> Requirement
The reply should give back every entry exactly as written.

> Data to use
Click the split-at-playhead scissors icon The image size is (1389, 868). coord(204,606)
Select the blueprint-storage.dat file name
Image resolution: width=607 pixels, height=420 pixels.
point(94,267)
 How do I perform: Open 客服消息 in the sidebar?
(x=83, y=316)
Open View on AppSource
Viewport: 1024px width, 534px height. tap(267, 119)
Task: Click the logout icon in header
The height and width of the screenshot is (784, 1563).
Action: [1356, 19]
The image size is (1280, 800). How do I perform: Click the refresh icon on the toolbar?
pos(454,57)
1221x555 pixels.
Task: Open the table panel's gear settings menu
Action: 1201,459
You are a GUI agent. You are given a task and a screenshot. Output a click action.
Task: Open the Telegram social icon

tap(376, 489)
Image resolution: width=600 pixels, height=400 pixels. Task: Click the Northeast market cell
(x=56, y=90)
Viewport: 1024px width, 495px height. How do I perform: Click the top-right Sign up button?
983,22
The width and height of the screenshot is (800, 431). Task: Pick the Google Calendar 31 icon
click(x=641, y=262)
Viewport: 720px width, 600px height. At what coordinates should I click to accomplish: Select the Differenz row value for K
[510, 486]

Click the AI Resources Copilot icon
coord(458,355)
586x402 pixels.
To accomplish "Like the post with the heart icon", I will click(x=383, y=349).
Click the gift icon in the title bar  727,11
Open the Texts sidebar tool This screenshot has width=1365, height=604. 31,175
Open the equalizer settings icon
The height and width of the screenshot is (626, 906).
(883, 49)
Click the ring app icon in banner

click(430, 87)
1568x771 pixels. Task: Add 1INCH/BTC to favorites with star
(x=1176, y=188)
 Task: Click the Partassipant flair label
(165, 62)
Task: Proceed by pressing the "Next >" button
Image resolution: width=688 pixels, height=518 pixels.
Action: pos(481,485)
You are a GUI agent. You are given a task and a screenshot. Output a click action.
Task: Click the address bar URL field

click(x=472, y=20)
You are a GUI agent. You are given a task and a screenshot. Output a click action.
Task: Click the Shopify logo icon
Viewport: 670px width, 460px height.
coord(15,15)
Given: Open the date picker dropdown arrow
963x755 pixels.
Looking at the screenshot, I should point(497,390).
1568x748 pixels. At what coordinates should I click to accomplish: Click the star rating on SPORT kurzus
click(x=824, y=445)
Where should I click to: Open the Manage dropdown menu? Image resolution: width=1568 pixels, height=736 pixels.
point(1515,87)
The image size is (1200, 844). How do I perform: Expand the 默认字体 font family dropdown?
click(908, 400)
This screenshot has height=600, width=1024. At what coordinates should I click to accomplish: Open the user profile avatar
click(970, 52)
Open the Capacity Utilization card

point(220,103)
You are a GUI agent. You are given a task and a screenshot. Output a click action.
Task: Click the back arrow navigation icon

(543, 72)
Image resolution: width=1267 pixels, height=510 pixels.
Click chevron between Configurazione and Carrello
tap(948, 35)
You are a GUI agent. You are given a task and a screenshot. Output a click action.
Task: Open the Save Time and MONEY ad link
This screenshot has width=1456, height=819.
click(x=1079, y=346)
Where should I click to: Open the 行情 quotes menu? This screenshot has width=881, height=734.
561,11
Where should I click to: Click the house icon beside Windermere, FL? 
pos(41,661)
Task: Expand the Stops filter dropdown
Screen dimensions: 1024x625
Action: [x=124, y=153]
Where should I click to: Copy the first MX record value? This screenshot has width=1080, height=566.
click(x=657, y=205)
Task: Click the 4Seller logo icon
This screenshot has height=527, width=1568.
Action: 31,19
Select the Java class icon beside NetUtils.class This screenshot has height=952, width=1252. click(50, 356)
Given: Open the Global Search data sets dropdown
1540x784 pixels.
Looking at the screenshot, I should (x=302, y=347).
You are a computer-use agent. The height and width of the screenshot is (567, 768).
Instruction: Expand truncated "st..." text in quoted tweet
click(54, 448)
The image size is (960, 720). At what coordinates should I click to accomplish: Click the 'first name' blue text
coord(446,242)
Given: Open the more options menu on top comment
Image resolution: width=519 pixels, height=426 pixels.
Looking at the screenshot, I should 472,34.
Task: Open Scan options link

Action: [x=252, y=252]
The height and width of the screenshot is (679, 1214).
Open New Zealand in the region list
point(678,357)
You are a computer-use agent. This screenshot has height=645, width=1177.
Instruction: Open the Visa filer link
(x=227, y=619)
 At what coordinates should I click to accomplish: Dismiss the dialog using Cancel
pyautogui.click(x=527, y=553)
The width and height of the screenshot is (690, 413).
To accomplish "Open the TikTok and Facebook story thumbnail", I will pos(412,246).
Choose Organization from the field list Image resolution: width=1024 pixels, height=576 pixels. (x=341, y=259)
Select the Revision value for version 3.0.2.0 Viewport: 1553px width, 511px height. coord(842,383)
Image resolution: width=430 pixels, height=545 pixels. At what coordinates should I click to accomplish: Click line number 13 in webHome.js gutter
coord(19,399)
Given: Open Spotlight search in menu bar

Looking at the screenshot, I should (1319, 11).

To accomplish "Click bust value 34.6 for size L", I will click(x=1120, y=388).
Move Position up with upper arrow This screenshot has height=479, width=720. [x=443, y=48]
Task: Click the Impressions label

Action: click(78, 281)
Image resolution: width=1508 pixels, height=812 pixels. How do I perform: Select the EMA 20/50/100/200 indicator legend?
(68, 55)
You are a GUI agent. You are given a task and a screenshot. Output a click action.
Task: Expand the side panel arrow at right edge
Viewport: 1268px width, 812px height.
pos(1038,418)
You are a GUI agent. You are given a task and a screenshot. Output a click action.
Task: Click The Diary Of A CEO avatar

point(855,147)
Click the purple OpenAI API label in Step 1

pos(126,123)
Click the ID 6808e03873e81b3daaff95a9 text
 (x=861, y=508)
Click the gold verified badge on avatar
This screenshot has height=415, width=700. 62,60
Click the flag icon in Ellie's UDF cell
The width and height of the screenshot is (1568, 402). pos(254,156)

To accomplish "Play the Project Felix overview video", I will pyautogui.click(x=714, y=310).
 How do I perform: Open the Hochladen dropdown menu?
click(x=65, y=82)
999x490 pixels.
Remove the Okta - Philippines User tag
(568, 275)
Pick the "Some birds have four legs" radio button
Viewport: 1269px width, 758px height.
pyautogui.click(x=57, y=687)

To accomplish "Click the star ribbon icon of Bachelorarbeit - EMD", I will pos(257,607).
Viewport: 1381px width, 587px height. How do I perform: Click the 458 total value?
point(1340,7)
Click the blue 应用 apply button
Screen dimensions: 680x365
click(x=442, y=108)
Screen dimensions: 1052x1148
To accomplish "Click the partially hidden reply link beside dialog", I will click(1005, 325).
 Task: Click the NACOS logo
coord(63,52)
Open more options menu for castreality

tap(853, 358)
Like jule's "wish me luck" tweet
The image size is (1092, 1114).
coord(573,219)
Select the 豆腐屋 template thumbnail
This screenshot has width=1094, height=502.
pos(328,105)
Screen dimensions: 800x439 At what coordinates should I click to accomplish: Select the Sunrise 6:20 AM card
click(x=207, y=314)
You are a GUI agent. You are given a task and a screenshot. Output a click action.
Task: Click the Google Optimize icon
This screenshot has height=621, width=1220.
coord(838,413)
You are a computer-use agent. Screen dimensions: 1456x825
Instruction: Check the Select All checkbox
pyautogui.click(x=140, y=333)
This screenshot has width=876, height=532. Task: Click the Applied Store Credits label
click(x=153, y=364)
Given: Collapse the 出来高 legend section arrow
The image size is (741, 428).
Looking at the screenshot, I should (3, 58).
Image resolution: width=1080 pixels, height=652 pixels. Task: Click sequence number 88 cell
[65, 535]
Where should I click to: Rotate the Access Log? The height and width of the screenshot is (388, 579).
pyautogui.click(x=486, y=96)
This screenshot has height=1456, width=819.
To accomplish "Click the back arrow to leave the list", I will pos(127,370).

> Answer for this exercise
Click the split-at-playhead scissors icon The image size is (1389, 868). coord(204,606)
Select the blueprint-storage.dat file name
Image resolution: width=607 pixels, height=420 pixels.
point(94,267)
 How do I perform: Open 客服消息 in the sidebar?
(x=83, y=316)
Open View on AppSource
Viewport: 1024px width, 534px height. tap(267, 119)
Task: Click the logout icon in header
The height and width of the screenshot is (784, 1563).
Action: [1356, 19]
The image size is (1280, 800). How do I perform: Click the refresh icon on the toolbar?
pos(454,57)
1221x555 pixels.
Task: Open the table panel's gear settings menu
Action: 1201,459
You are a GUI agent. You are given a task and a screenshot. Output a click action.
Task: Open the Telegram social icon

tap(376, 489)
Image resolution: width=600 pixels, height=400 pixels. Task: Click the Northeast market cell
(x=56, y=90)
Viewport: 1024px width, 495px height. How do I perform: Click the top-right Sign up button?
983,22
The width and height of the screenshot is (800, 431). Task: Pick the Google Calendar 31 icon
click(x=641, y=262)
Viewport: 720px width, 600px height. At what coordinates should I click to accomplish: Select the Differenz row value for K
[510, 486]

Click the AI Resources Copilot icon
coord(458,355)
586x402 pixels.
To accomplish "Like the post with the heart icon", I will click(x=383, y=349).
Click the gift icon in the title bar  727,11
Open the Texts sidebar tool This screenshot has width=1365, height=604. 31,175
Open the equalizer settings icon
The height and width of the screenshot is (626, 906).
(883, 49)
Click the ring app icon in banner

click(430, 87)
1568x771 pixels. Task: Add 1INCH/BTC to favorites with star
(x=1176, y=188)
 Task: Click the Partassipant flair label
(165, 62)
Task: Proceed by pressing the "Next >" button
Image resolution: width=688 pixels, height=518 pixels.
Action: pos(481,485)
You are a GUI agent. You are given a task and a screenshot. Output a click action.
Task: Click the address bar URL field

click(x=472, y=20)
You are a GUI agent. You are given a task and a screenshot. Output a click action.
Task: Click the Shopify logo icon
Viewport: 670px width, 460px height.
coord(15,15)
Given: Open the date picker dropdown arrow
963x755 pixels.
Looking at the screenshot, I should point(497,390).
1568x748 pixels. At what coordinates should I click to accomplish: Click the star rating on SPORT kurzus
click(x=824, y=445)
Where should I click to: Open the Manage dropdown menu? Image resolution: width=1568 pixels, height=736 pixels.
point(1515,87)
The image size is (1200, 844). How do I perform: Expand the 默认字体 font family dropdown?
click(908, 400)
This screenshot has height=600, width=1024. At what coordinates should I click to accomplish: Open the user profile avatar
click(970, 52)
Open the Capacity Utilization card

point(220,103)
You are a GUI agent. You are given a task and a screenshot. Output a click action.
Task: Click the back arrow navigation icon

(543, 72)
Image resolution: width=1267 pixels, height=510 pixels.
Click chevron between Configurazione and Carrello
tap(948, 35)
You are a GUI agent. You are given a task and a screenshot. Output a click action.
Task: Open the Save Time and MONEY ad link
This screenshot has width=1456, height=819.
click(x=1079, y=346)
Where should I click to: Open the 行情 quotes menu? This screenshot has width=881, height=734.
561,11
Where should I click to: Click the house icon beside Windermere, FL? 
pos(41,661)
Task: Expand the Stops filter dropdown
Screen dimensions: 1024x625
Action: [x=124, y=153]
Where should I click to: Copy the first MX record value? This screenshot has width=1080, height=566.
click(x=657, y=205)
Task: Click the 4Seller logo icon
This screenshot has height=527, width=1568.
Action: 31,19
Select the Java class icon beside NetUtils.class This screenshot has height=952, width=1252. click(50, 356)
Given: Open the Global Search data sets dropdown
1540x784 pixels.
Looking at the screenshot, I should (x=302, y=347).
You are a computer-use agent. The height and width of the screenshot is (567, 768).
Instruction: Expand truncated "st..." text in quoted tweet
click(54, 448)
The image size is (960, 720). At what coordinates should I click to accomplish: Click the 'first name' blue text
coord(446,242)
Given: Open the more options menu on top comment
Image resolution: width=519 pixels, height=426 pixels.
Looking at the screenshot, I should 472,34.
Task: Open Scan options link

Action: [x=252, y=252]
The height and width of the screenshot is (679, 1214).
Open New Zealand in the region list
point(678,357)
You are a computer-use agent. This screenshot has height=645, width=1177.
Instruction: Open the Visa filer link
(x=227, y=619)
 At what coordinates should I click to accomplish: Dismiss the dialog using Cancel
pyautogui.click(x=527, y=553)
The width and height of the screenshot is (690, 413).
To accomplish "Open the TikTok and Facebook story thumbnail", I will pos(412,246).
Choose Organization from the field list Image resolution: width=1024 pixels, height=576 pixels. (x=341, y=259)
Select the Revision value for version 3.0.2.0 Viewport: 1553px width, 511px height. coord(842,383)
Image resolution: width=430 pixels, height=545 pixels. At what coordinates should I click to accomplish: Click line number 13 in webHome.js gutter
coord(19,399)
Given: Open Spotlight search in menu bar

Looking at the screenshot, I should (1319, 11).

To accomplish "Click bust value 34.6 for size L", I will click(x=1120, y=388).
Move Position up with upper arrow This screenshot has height=479, width=720. [x=443, y=48]
Task: Click the Impressions label

Action: click(78, 281)
Image resolution: width=1508 pixels, height=812 pixels. How do I perform: Select the EMA 20/50/100/200 indicator legend?
(68, 55)
You are a GUI agent. You are given a task and a screenshot. Output a click action.
Task: Expand the side panel arrow at right edge
Viewport: 1268px width, 812px height.
pos(1038,418)
You are a GUI agent. You are given a task and a screenshot. Output a click action.
Task: Click The Diary Of A CEO avatar

point(855,147)
Click the purple OpenAI API label in Step 1

pos(126,123)
Click the ID 6808e03873e81b3daaff95a9 text
 (x=861, y=508)
Click the gold verified badge on avatar
This screenshot has height=415, width=700. 62,60
Click the flag icon in Ellie's UDF cell
The width and height of the screenshot is (1568, 402). pos(254,156)

To accomplish "Play the Project Felix overview video", I will pyautogui.click(x=714, y=310).
 How do I perform: Open the Hochladen dropdown menu?
click(x=65, y=82)
999x490 pixels.
Remove the Okta - Philippines User tag
(568, 275)
Pick the "Some birds have four legs" radio button
Viewport: 1269px width, 758px height.
pyautogui.click(x=57, y=687)

To accomplish "Click the star ribbon icon of Bachelorarbeit - EMD", I will pos(257,607).
Viewport: 1381px width, 587px height. How do I perform: Click the 458 total value?
point(1340,7)
Click the blue 应用 apply button
Screen dimensions: 680x365
click(x=442, y=108)
Screen dimensions: 1052x1148
To accomplish "Click the partially hidden reply link beside dialog", I will click(1005, 325).
 Task: Click the NACOS logo
coord(63,52)
Open more options menu for castreality

tap(853, 358)
Like jule's "wish me luck" tweet
The image size is (1092, 1114).
coord(573,219)
Select the 豆腐屋 template thumbnail
This screenshot has width=1094, height=502.
pos(328,105)
Screen dimensions: 800x439 At what coordinates should I click to accomplish: Select the Sunrise 6:20 AM card
click(x=207, y=314)
You are a GUI agent. You are given a task and a screenshot. Output a click action.
Task: Click the Google Optimize icon
This screenshot has height=621, width=1220.
coord(838,413)
You are a computer-use agent. Screen dimensions: 1456x825
Instruction: Check the Select All checkbox
pyautogui.click(x=140, y=333)
This screenshot has width=876, height=532. Task: Click the Applied Store Credits label
click(x=153, y=364)
Given: Collapse the 出来高 legend section arrow
The image size is (741, 428).
Looking at the screenshot, I should (3, 58).
Image resolution: width=1080 pixels, height=652 pixels. Task: Click sequence number 88 cell
[65, 535]
Where should I click to: Rotate the Access Log? The height and width of the screenshot is (388, 579).
pyautogui.click(x=486, y=96)
This screenshot has height=1456, width=819.
To accomplish "Click the back arrow to leave the list", I will pos(127,370).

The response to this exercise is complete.